=== Section Start ===

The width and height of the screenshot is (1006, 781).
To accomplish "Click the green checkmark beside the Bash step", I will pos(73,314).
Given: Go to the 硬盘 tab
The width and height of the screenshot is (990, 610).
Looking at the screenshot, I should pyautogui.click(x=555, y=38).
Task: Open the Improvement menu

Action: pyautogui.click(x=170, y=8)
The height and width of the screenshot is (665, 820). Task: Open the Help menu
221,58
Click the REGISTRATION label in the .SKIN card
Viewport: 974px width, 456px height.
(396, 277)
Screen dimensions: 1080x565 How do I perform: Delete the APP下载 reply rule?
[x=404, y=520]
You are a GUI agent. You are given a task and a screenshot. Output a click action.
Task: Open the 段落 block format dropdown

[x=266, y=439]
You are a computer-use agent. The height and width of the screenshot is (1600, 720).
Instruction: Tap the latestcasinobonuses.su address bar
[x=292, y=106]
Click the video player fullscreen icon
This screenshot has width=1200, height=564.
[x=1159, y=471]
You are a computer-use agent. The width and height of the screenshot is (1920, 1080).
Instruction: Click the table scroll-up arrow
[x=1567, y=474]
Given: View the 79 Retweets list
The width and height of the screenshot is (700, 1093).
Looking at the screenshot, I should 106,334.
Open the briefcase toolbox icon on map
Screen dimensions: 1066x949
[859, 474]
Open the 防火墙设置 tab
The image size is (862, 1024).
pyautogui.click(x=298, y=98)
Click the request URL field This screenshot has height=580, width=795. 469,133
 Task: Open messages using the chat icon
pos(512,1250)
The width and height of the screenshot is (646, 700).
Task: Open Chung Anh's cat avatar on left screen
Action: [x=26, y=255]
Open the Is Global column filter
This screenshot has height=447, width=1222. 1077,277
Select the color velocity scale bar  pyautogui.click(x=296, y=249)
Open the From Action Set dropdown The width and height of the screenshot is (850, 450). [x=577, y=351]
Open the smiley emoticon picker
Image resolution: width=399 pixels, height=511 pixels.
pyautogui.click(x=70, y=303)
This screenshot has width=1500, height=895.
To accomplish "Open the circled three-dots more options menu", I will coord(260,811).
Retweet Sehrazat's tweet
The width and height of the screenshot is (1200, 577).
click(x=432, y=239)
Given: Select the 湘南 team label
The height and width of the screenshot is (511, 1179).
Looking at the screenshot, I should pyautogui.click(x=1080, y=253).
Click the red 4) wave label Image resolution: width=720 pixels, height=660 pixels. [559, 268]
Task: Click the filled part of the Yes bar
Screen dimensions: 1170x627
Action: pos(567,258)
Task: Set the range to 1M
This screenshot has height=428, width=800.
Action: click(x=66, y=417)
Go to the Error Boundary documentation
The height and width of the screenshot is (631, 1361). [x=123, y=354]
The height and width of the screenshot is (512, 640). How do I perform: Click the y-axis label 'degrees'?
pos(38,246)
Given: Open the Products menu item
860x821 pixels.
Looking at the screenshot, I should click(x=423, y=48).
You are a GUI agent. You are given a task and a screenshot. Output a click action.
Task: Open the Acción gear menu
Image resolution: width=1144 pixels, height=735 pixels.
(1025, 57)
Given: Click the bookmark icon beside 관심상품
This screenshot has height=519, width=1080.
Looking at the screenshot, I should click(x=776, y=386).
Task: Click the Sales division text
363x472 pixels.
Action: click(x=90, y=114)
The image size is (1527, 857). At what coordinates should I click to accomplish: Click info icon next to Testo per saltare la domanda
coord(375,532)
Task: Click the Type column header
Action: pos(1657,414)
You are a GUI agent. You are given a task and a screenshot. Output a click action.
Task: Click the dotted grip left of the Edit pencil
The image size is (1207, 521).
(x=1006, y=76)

=== Section End ===

Exercise directions:
Look over the records above and filter for each line with the word "computer".

Response to the task:
You are a computer-use agent. The height and width of the screenshot is (1600, 720).
You are a computer-use agent. The width and height of the screenshot is (1920, 1080).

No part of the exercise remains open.